> [INSTRUCTIONS FOR THE TASK]: Take every entry below and copy it out word for word.

> [PROVIDED RECORDS]:
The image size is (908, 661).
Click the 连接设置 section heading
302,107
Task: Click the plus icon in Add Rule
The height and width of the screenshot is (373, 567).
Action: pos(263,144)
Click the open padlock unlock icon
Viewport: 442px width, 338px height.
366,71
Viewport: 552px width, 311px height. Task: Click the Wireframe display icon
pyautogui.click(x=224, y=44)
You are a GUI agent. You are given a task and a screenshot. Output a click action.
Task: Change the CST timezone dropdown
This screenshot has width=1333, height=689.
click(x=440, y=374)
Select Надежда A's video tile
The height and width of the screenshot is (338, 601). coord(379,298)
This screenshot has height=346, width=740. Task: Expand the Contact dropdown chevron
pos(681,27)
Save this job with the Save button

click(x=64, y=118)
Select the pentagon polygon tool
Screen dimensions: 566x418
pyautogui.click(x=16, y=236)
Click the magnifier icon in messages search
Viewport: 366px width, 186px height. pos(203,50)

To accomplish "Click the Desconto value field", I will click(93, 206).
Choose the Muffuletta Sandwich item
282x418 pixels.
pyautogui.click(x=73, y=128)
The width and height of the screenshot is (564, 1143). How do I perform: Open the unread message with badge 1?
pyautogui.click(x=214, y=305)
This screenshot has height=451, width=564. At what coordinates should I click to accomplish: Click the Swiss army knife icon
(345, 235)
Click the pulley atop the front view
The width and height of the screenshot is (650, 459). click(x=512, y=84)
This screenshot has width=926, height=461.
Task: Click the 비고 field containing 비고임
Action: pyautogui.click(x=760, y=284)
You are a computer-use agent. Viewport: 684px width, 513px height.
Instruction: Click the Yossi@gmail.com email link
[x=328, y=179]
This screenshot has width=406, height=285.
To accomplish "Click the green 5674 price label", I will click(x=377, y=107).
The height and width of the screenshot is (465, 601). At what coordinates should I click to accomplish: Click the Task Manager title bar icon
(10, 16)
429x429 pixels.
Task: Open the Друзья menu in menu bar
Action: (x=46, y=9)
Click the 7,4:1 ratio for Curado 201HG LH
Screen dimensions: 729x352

> [EXERCISE OUTPUT]:
The image size is (908, 661).
Click the 连接设置 section heading
302,107
Task: Click the plus icon in Add Rule
The height and width of the screenshot is (373, 567).
Action: pos(263,144)
Click the open padlock unlock icon
Viewport: 442px width, 338px height.
366,71
Viewport: 552px width, 311px height. Task: Click the Wireframe display icon
pyautogui.click(x=224, y=44)
You are a GUI agent. You are given a task and a screenshot. Output a click action.
Task: Change the CST timezone dropdown
This screenshot has width=1333, height=689.
click(x=440, y=374)
Select Надежда A's video tile
The height and width of the screenshot is (338, 601). coord(379,298)
This screenshot has height=346, width=740. Task: Expand the Contact dropdown chevron
pos(681,27)
Save this job with the Save button

click(x=64, y=118)
Select the pentagon polygon tool
Screen dimensions: 566x418
pyautogui.click(x=16, y=236)
Click the magnifier icon in messages search
Viewport: 366px width, 186px height. pos(203,50)

To accomplish "Click the Desconto value field", I will click(93, 206).
Choose the Muffuletta Sandwich item
282x418 pixels.
pyautogui.click(x=73, y=128)
The width and height of the screenshot is (564, 1143). How do I perform: Open the unread message with badge 1?
pyautogui.click(x=214, y=305)
This screenshot has height=451, width=564. At what coordinates should I click to accomplish: Click the Swiss army knife icon
(345, 235)
Click the pulley atop the front view
The width and height of the screenshot is (650, 459). click(x=512, y=84)
This screenshot has width=926, height=461.
Task: Click the 비고 field containing 비고임
Action: pyautogui.click(x=760, y=284)
You are a computer-use agent. Viewport: 684px width, 513px height.
Instruction: Click the Yossi@gmail.com email link
[x=328, y=179]
This screenshot has width=406, height=285.
To accomplish "Click the green 5674 price label", I will click(x=377, y=107).
The height and width of the screenshot is (465, 601). At what coordinates should I click to accomplish: Click the Task Manager title bar icon
(10, 16)
429x429 pixels.
Task: Open the Друзья menu in menu bar
Action: (x=46, y=9)
Click the 7,4:1 ratio for Curado 201HG LH
Screen dimensions: 729x352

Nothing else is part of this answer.